Bond markets gave back their recent gains with the US 10-year treasury note closing 49bp higher at 3.2% and the Australian 10-year bond up 54bp to 3.7%.

Commodity markets continued to weaken particularly crude oil which fell 13%, iron ore was down 2.3% however once again natural gas proved to be the exception increasing by 9.6% on growing concerns in Europe of supply restrictions from Russia.

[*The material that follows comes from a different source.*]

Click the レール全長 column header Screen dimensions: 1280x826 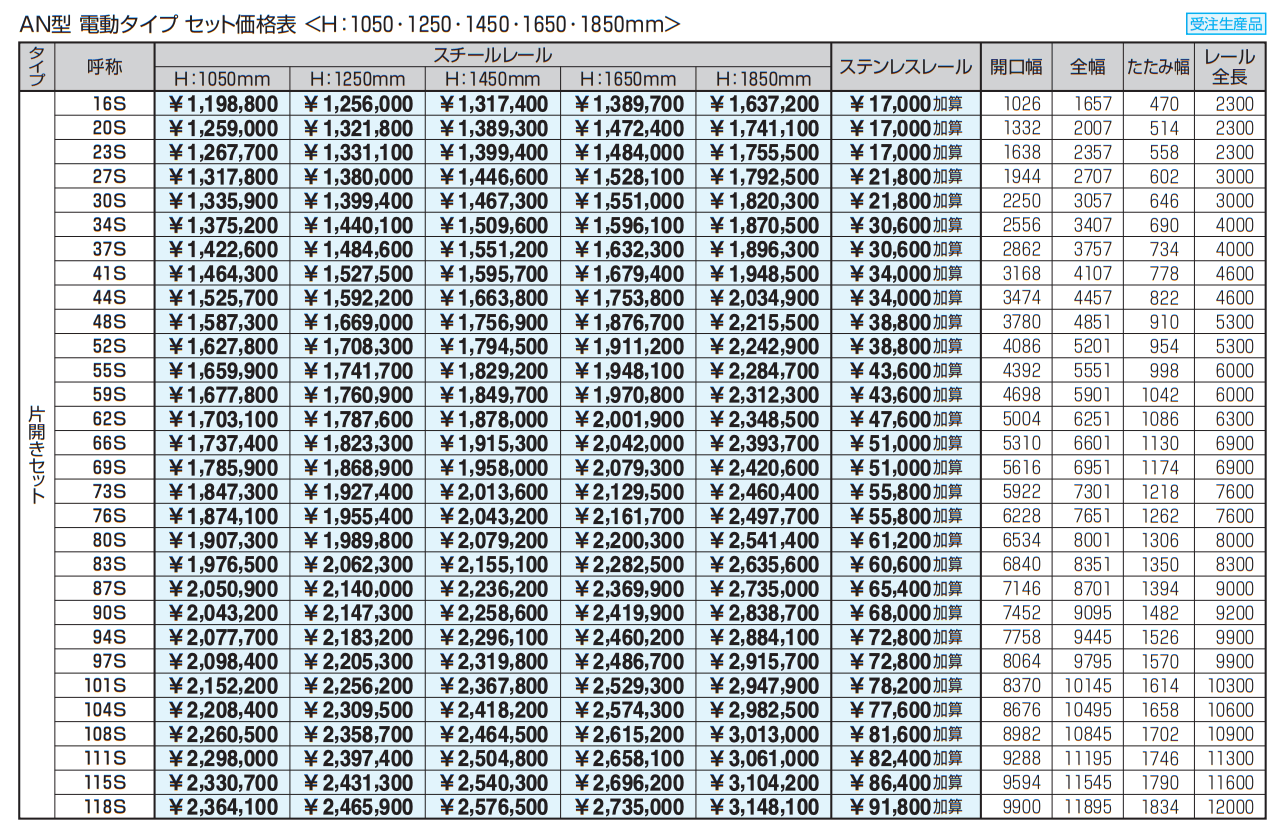pos(1229,67)
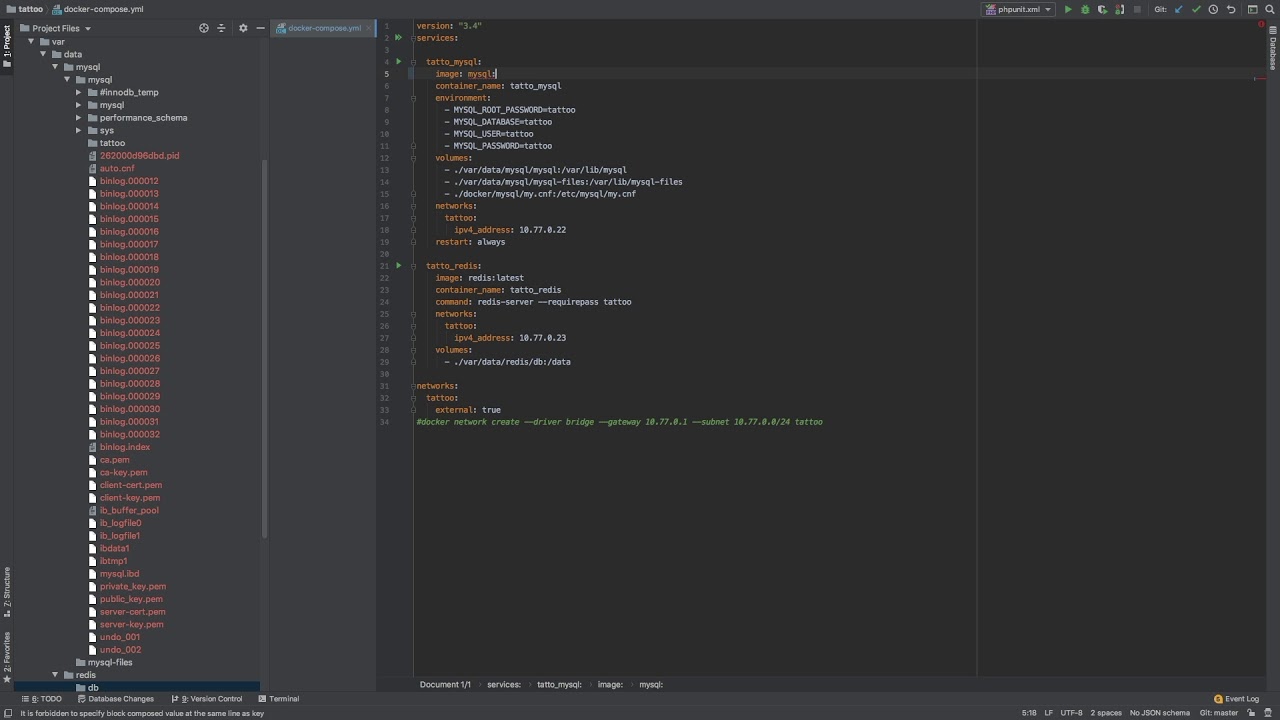Expand the performance_schema folder
The width and height of the screenshot is (1280, 720).
pos(78,118)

The Australian dollar responded to the risk-off environment by falling 2% to close at just over 68 US cents.



Investment Outlook

The next few months are going to be difficult for financial markets as they cope with tightening monetary policy and uncertainty about the economic outlook. While earnings results have held up well to date, particularly in Australia, the expectation is that revisions will be negative in the next two quarters which will place pressure on equity valuations. Adding to the uncertainty are threats by Russia to cut off natural gas supply to Europe as they approach winter, together with continuing manufacturing disruptions in China who persist with rolling lockdowns as part of their zero COVID policy. This is a period where investors need to be patient and stick to a long-term investment strategy. Our strategic approach to asset allocation is based on long-term forecasts of the fundamentals that are proven to drive financial market returns. We will only take on additional equity risk when we feel we will be adequately compensated by additional return. The likelihood is that monetary policy will have to remain tighter for longer to achieve the desired inflationary outcome which is problematic for both earnings and valuations. The catalyst for increasing the equity risk in multi-asset portfolios will be when earnings revisions have stabilised which is likely to be in early 2023.